The industry isn't going to just hand Google a monopoly. Of course they are going to develop their own as well.
Even if Google's software was the absolute bees knees, what if Google deprioritized it? Left the industry? Made unreasonable licensing demands, or made exclusivity deals with competitor automotive manufactures? What if they used it as leverage to push manufactures around?
Even if you do decide to work with Google for now, not having a backup plan is just poor strategic planning. Having a backup plan means developing these sort of systems yourself.
All I'm saying is that I trust Google to produce this software to a high standard, much much more than I trust the auto manufacturers to do so. I'm sure Google isn't developing their own brake pads in these cars, and I wouldn't trust those brake pads if they were.

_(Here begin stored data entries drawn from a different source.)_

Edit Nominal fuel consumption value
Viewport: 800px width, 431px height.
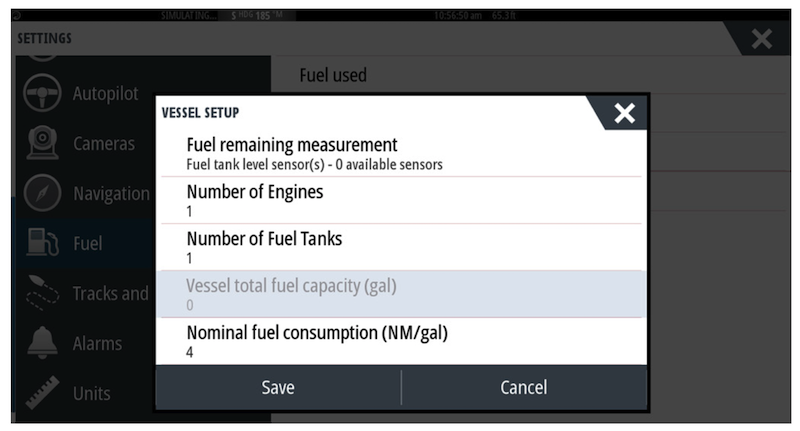pyautogui.click(x=401, y=341)
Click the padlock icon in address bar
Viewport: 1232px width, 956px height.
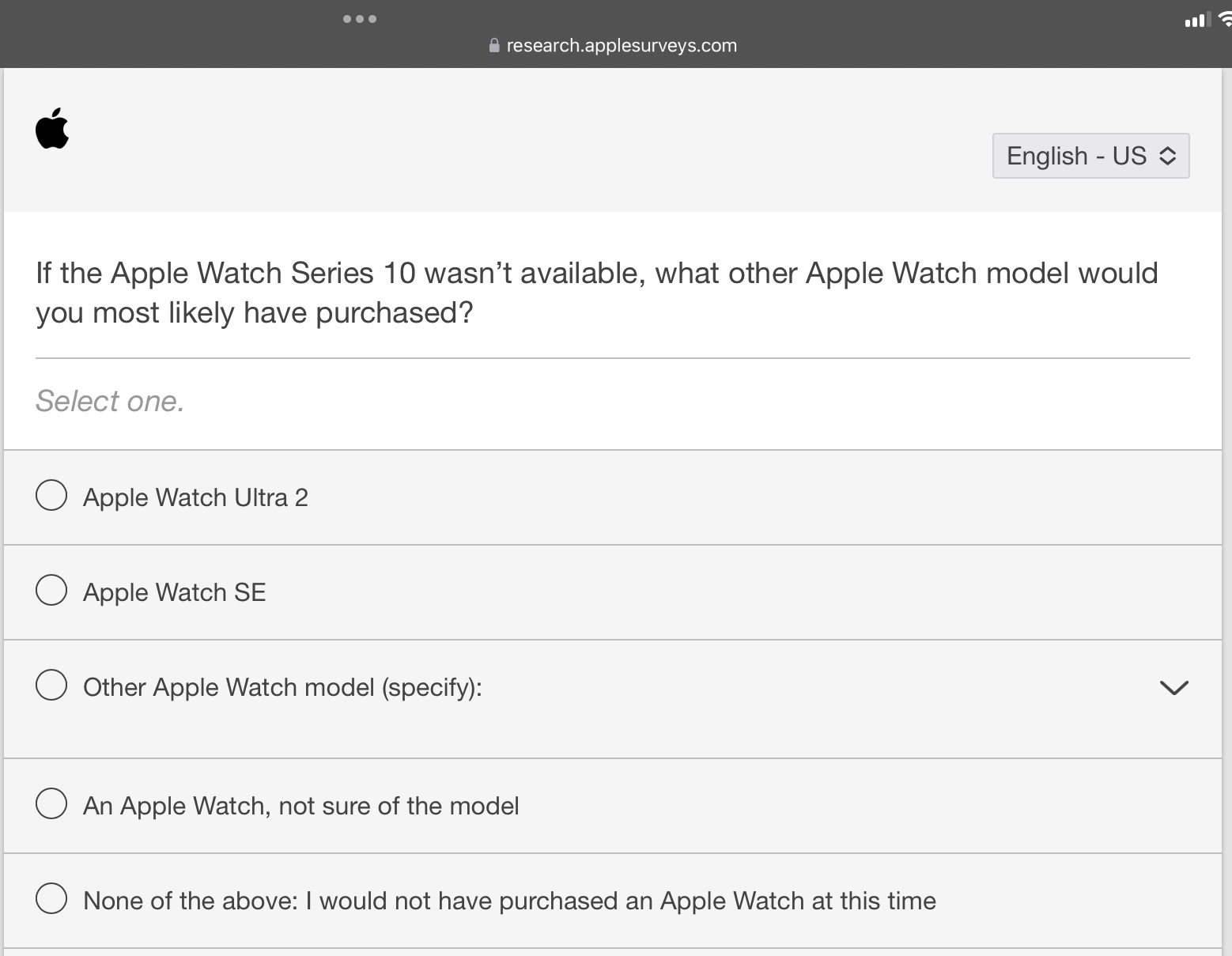click(494, 46)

I am not arguing against competition, I am saying it would be nice if all these cars inter-operated seamlessly, co-ordinating with eachother or centrally rather than each car having a different set of parameters trying to figure every other car out on the fly.
If the goal is safety then a wild west with every company setting standards for their own projects isn't going to be the best approach. If the goal is profit then Yee-Haa let the gold rush begin!

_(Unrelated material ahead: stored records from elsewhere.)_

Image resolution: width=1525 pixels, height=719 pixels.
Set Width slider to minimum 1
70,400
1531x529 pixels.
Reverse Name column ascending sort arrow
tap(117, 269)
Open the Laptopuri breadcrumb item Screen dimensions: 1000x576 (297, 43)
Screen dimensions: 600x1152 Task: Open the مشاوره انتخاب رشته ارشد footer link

There are some real problems with centralized systems. The obvious one is that if the centralized system goes down, things would become very, very bad in a very short time (thousands of cars effectively driverless, all at once...yikes).
Making each car responsible for its own collision avoidance is a lot more robust. If the sensors fail in one car, the others can take corrective action. For maximum safety, you'd also want the cars to be running different (but equally good) software, so you don't run into the type of situation where (e.g.) they all go nuts because the programmer didn't account for leap years or whatever.
You can't seriously expect this to be "just a google thing".